Skip to content

Pipeline

The analysis is organized as a sequential pipeline of Jupyter notebooks. Each step builds on the outputs of the previous one, progressively narrowing the candidate space from all possible ABX₃ compositions down to a ranked shortlist of experimentally viable chalcogenide perovskites.

Screening pipeline workflow

Notebooks

Run the notebooks in order. Each notebook is self-contained and will load the required intermediate data from previous steps.

Step 0 — Publication Figures

0_figures_paper.ipynb

Generates all publication-quality figures. Can be run after all other steps are complete, or independently using pre-computed results.


Step 1 — Tolerance Factor & Feature Engineering

1_get_SISSO_features.ipynb

  • Load and normalize the chalcogenide perovskite dataset
  • Generate SISSO-derived primary features from ionic radii, electronegativities, and oxidation states
  • Train a decision tree classifier on tolerance factor features
  • Evaluate the SISSO tolerance factor (τ*) against the Goldschmidt and Bartel tolerance factors
  • Apply Platt scaling for probabilistic predictions
  • Screen all possible ABX₃ compositions for structural stability

SISSO features are pre-cached

The derived features are stored in data/interim/features_sisso.csv so you can skip the SISSO derivation step if you don't have sissopp installed.

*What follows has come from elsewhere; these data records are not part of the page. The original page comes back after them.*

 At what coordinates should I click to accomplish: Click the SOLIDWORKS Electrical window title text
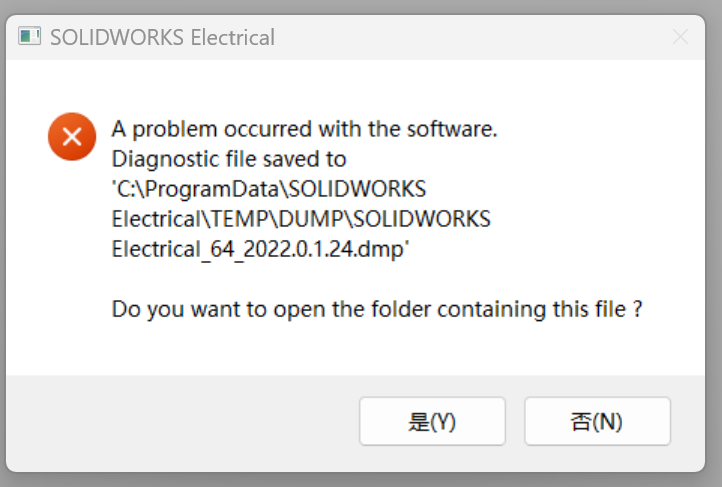pos(162,38)
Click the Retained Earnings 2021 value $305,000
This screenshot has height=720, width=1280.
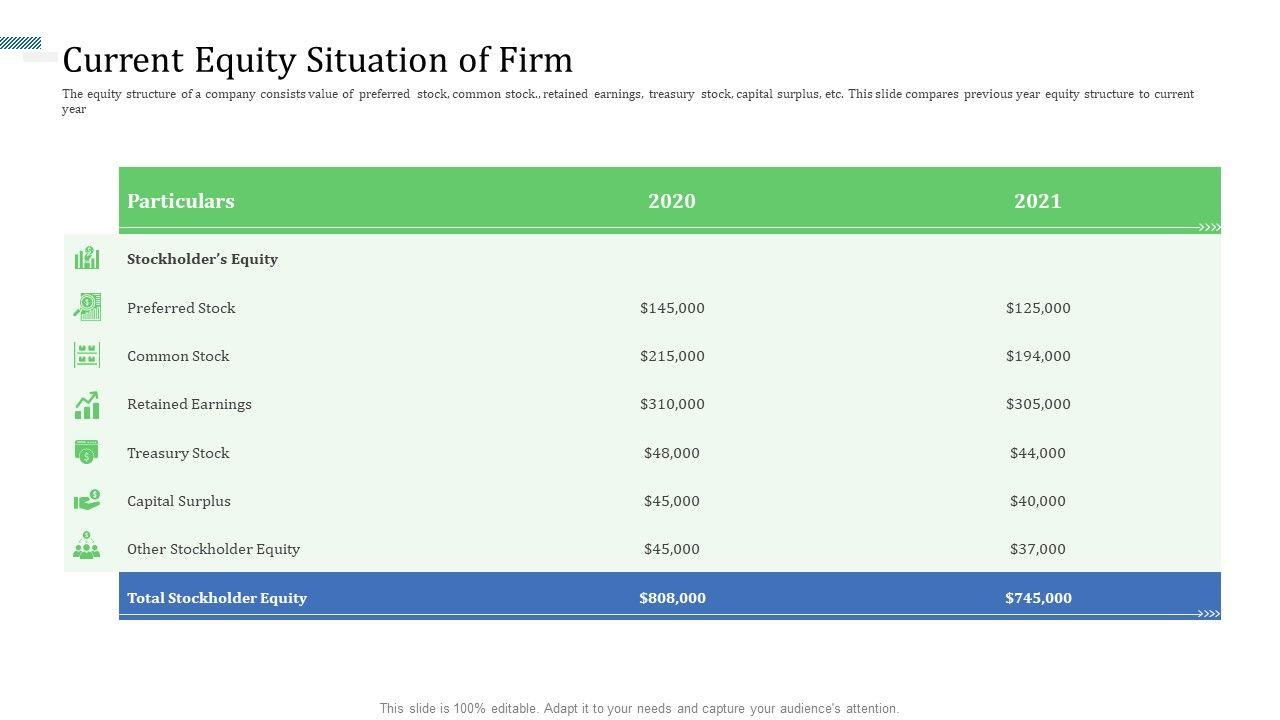point(1038,404)
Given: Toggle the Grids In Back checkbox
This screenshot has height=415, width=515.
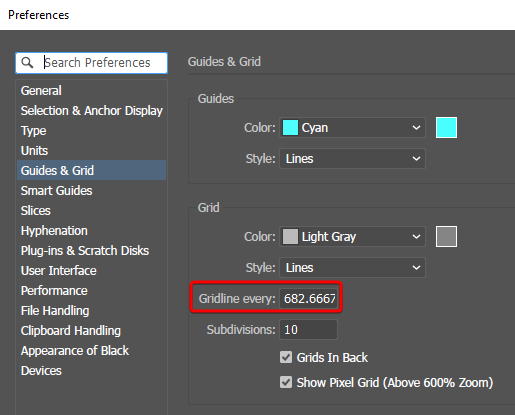Looking at the screenshot, I should tap(286, 357).
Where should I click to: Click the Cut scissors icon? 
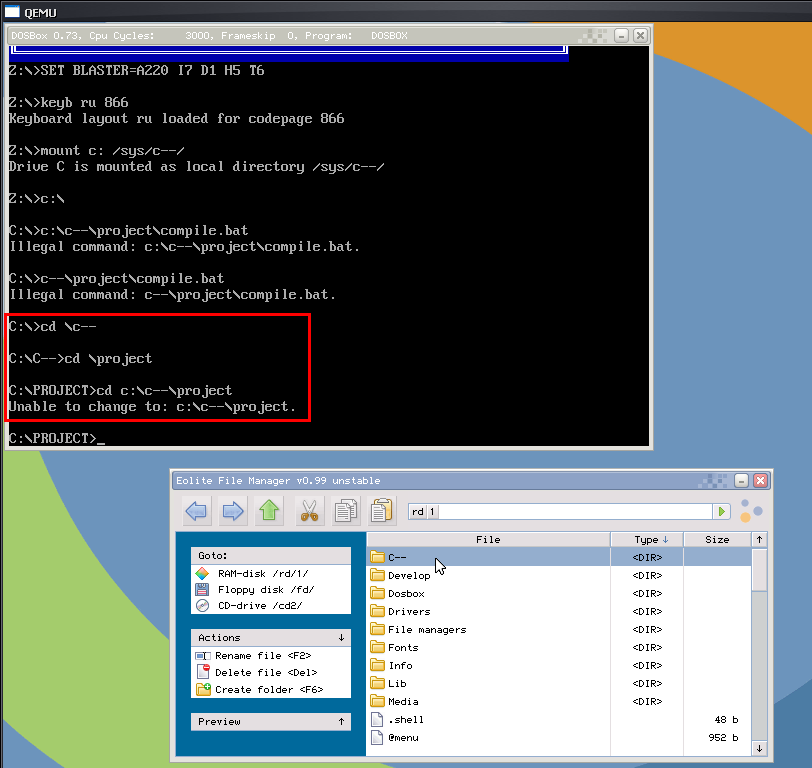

Step 2 — CrystaLLM Structure Generation & Classification

2_CrystaLLM_analysis.ipynb

  • Parse CrystaLLM-generated CIF files for candidate compositions
  • Classify generated structures as corner-sharing vs edge-sharing octahedral networks
  • Filter for topologically valid ABX₃ perovskite geometries
  • Assess structural diversity across generated candidates

Step 2.1 — Structure Relaxation

2_1_StructureRelaxation.ipynb

  • Relax CrystaLLM-generated structures at DFT level using the FairChem/OMat24 universal force field
  • Compare relaxed vs unrelaxed geometries and validate perovskite topology post-relaxation
  • Store relaxed CIF files in data/crystaLLM/relaxed_cif_files/

Runs on Google Colab

This notebook requires GPU access and is designed to run on Google Colab. A Hugging Face API key is needed to download the OMat24 model.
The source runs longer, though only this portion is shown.